Bolsonaro fecharia a temporada "nova política" da novela rasga-fantasia ao aninhar o centrão no Planalto. Nesse processo de "abertura" do palácio saíram primeiro os bolsonaristas de raiz. Agora saem os militares dos postos "sensíveis" e do controle da articulação política. Na pré-temporada, saiu o porta-voz militar, general Rego Barros, após o afastamento dos bolsonaristas de raiz da comunicação oficial. Na abertura oficial da temporada, sairia o último militar do Gabinete Civil e entraria, Ciro Nogueira o representante maior do centrão. Ele deixaria a tropa de choque governista na CPI da Covid para seguir direto para o cargo-chave no Palácio do Planalto.

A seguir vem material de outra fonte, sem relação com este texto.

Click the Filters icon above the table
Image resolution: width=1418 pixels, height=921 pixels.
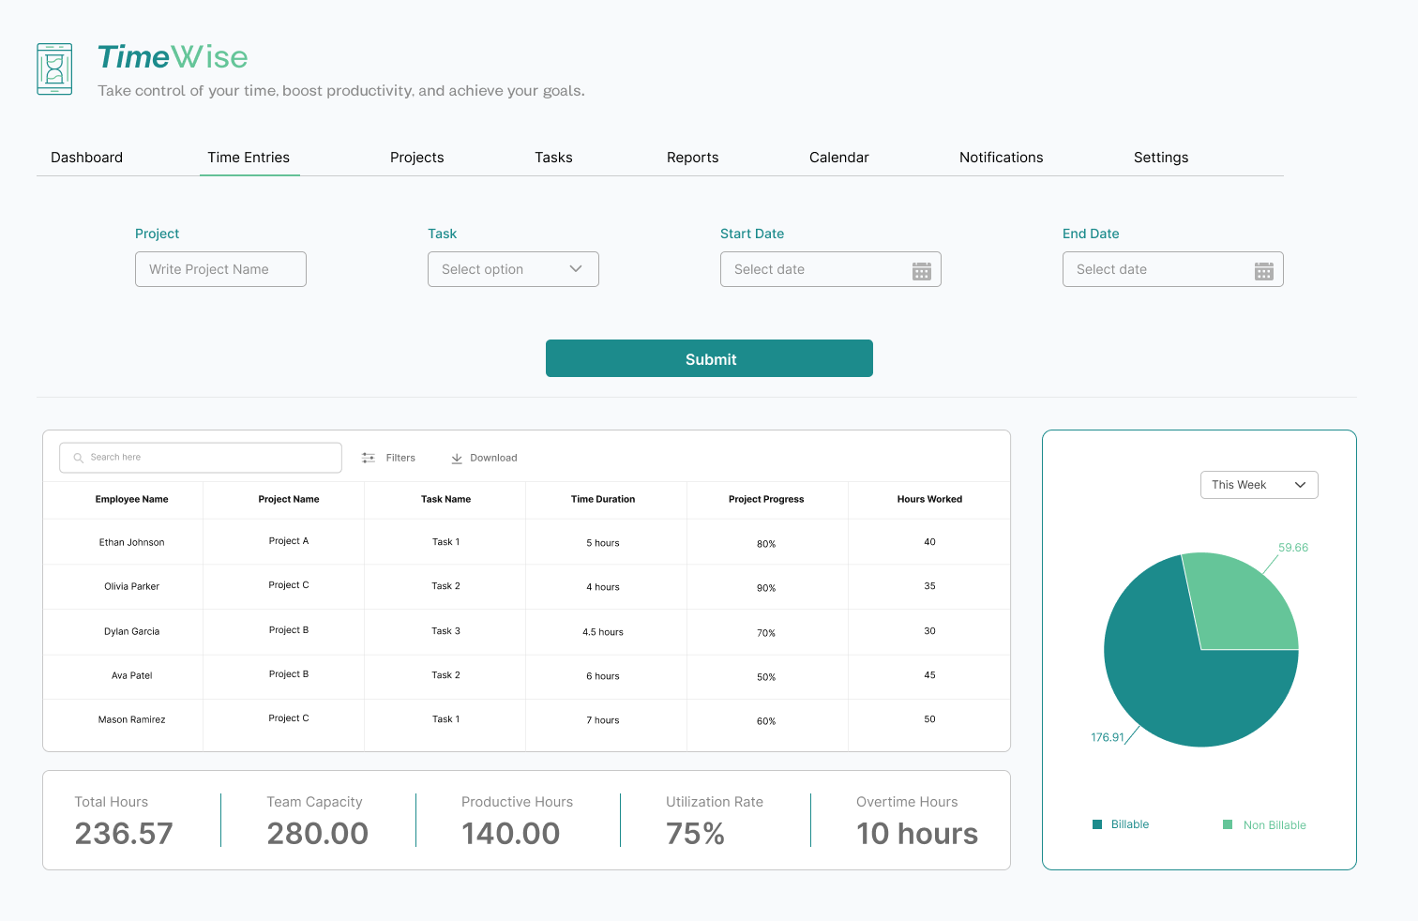369,457

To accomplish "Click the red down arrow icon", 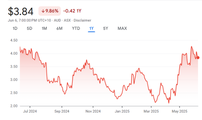I will (43, 11).
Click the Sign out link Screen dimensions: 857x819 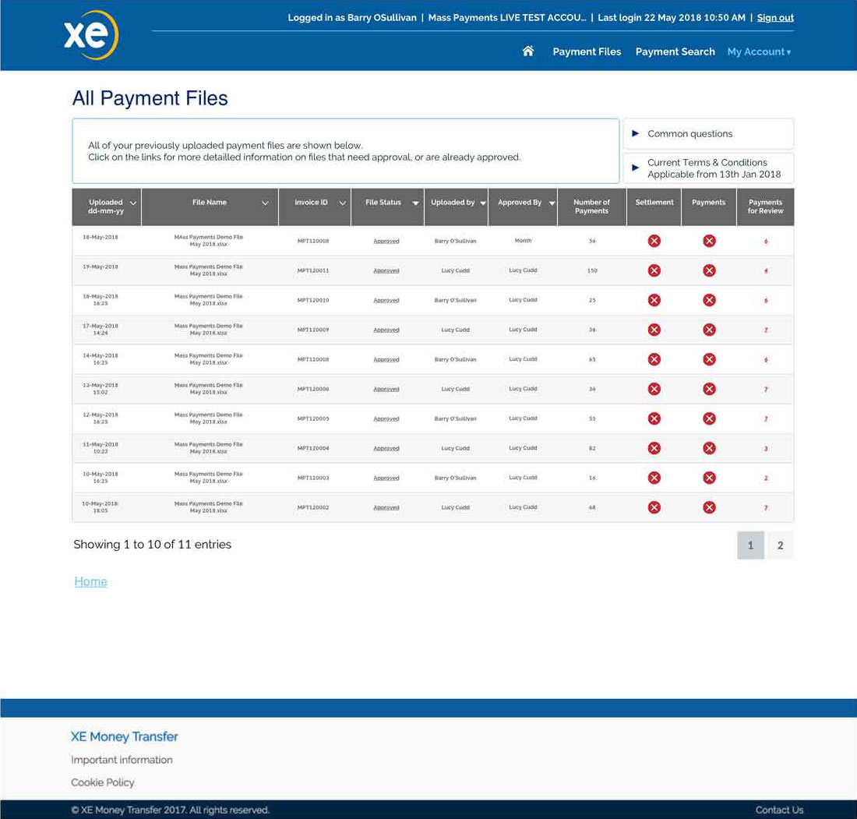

Não parece faltar mais nada para Bolsonaro ficar nu, diante do eleitorado e cada vez mais distante do sonho da reeleição. Por suas ações, não tem muita chance de se reeleger. Sem partido, imagina que o PP seja sua melhor possibilidade. Mas, os partidos do centrão nunca elegeram o presidente da República. O desfecho da reeleição está é nas mãos da oposição. Ela pode derrotar Bolsonaro, ou ajudá-lo a se reeleger.
PS: Ao defender a nomeação de Ciro Nogueira para o Gabinete Civil, Bolsonaro disse que ele é centrão, passou toda a vida parlamentar em partidos desse bloco informal no Congresso. Foi a primeira vez em muito tempo que falou a verdade. Ao dizer que precisa dos 200 votos do centrão, porque há 150 parlamentares de esquerda, que jamais votariam com ele, e 150 "mais ou menos" independentes, mostrou um cálculo realista. Não é totalmente verdadeiro, mas corresponde, grosso modo, ao quadro parlamentar. Bolsonaro não só rasgou a fantasia como, aqui e ali, passou a falar a verdade em temas de sua conveniência.